*** Opening of RECORDS FOR THIS TASK ***

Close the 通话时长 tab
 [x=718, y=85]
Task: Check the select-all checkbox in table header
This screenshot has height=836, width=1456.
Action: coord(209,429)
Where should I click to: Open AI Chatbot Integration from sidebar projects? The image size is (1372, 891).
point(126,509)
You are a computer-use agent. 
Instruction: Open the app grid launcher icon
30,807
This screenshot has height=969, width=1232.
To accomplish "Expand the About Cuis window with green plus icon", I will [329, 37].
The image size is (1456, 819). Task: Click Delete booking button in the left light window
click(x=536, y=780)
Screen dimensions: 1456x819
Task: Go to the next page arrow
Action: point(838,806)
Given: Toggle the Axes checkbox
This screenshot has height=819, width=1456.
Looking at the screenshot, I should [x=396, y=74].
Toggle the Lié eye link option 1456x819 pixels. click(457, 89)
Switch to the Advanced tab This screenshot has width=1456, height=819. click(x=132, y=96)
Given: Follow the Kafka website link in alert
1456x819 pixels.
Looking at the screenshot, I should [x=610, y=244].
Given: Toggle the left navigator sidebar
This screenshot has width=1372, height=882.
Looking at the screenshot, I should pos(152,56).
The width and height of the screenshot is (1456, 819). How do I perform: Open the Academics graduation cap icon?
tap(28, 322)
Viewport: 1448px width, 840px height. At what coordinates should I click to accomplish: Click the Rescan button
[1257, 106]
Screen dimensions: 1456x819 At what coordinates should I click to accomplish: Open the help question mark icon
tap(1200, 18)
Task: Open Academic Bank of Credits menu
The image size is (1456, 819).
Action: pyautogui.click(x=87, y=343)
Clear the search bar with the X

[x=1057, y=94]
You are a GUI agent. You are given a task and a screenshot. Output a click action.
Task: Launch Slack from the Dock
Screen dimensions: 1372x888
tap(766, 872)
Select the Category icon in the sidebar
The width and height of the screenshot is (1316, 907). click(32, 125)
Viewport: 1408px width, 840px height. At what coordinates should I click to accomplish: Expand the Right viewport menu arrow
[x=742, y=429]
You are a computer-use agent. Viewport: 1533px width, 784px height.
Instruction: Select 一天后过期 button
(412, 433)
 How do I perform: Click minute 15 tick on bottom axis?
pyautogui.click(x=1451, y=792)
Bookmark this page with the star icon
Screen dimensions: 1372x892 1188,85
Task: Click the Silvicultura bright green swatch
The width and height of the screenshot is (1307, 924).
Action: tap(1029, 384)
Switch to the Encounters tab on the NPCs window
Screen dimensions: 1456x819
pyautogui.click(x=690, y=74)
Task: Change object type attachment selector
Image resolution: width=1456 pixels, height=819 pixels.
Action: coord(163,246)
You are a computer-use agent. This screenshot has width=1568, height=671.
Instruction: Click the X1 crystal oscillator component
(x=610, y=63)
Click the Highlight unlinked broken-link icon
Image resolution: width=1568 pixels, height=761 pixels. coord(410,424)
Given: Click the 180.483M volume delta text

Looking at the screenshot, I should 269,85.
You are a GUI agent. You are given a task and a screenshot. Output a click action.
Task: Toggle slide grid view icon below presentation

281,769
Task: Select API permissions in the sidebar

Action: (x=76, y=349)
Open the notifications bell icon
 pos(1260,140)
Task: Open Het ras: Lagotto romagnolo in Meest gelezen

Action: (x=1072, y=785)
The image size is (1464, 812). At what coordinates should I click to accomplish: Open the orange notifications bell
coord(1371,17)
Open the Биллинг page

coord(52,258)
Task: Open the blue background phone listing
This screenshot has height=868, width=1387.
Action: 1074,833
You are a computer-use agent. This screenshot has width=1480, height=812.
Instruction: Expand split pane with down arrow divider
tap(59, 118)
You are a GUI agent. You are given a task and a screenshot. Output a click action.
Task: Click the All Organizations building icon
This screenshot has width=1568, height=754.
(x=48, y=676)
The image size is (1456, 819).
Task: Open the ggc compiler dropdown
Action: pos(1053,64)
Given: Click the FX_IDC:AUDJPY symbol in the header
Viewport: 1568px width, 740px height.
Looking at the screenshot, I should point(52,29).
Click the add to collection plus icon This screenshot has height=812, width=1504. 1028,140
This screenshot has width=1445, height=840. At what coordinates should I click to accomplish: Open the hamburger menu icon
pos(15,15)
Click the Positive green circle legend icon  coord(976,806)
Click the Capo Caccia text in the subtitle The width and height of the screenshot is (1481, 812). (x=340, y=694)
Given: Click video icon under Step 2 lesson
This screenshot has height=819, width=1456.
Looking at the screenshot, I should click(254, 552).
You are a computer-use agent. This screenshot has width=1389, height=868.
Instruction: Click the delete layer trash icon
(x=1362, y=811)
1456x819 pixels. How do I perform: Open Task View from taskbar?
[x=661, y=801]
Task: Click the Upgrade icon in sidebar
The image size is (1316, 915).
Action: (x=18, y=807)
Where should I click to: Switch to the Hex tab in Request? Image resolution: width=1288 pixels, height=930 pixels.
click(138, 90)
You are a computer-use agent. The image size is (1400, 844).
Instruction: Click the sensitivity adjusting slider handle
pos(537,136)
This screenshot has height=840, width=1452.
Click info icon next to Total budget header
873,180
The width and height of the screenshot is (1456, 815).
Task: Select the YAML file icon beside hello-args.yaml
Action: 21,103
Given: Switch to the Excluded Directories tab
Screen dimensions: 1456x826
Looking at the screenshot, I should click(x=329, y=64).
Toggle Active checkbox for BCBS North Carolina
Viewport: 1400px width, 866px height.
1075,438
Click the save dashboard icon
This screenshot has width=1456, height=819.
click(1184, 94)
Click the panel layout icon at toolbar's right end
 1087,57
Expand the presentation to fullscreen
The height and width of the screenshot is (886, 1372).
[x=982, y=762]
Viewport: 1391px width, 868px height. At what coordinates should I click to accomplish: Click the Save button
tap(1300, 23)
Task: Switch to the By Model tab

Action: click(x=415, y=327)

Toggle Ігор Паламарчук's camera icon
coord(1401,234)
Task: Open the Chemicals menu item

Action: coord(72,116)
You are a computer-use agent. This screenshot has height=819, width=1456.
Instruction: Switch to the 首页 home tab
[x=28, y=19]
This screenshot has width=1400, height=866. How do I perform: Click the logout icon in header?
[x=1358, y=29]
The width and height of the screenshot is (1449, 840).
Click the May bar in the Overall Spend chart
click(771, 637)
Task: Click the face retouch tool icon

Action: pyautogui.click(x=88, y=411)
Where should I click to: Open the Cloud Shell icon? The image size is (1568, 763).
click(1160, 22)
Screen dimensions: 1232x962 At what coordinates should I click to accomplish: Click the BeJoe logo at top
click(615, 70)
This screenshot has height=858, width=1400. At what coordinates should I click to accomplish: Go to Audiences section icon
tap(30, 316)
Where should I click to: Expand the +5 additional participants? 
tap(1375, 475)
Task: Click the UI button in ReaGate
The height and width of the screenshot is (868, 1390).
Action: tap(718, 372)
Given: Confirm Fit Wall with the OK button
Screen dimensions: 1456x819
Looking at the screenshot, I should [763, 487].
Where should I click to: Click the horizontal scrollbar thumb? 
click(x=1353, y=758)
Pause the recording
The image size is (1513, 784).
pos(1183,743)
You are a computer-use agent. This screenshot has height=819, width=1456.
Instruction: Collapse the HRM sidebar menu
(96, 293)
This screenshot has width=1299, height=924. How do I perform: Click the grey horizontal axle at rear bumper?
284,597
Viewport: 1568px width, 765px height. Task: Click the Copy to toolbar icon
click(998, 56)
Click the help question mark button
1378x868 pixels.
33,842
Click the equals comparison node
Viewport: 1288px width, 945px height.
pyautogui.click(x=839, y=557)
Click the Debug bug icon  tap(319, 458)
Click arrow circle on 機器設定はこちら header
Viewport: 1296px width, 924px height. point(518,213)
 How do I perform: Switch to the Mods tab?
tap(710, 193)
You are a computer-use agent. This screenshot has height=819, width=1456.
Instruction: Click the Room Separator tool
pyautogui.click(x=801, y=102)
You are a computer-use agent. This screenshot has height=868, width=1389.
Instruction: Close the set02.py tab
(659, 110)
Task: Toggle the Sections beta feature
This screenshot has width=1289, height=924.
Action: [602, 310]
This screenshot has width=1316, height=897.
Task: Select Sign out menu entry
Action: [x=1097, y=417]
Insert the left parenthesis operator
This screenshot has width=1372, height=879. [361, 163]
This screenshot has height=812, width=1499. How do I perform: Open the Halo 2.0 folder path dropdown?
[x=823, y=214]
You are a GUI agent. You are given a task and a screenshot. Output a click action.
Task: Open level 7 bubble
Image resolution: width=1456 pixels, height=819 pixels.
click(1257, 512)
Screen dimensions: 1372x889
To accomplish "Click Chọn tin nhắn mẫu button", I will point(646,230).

*** Close of RECORDS FOR THIS TASK ***

* [TASK]: The required output is the line holding "Task: Open level 7 bubble" plus every line after it in the data, reproduced exactly.

* [SOLUTION TO THIS TASK]:
Task: Open level 7 bubble
Image resolution: width=1456 pixels, height=819 pixels.
click(1257, 512)
Screen dimensions: 1372x889
To accomplish "Click Chọn tin nhắn mẫu button", I will point(646,230).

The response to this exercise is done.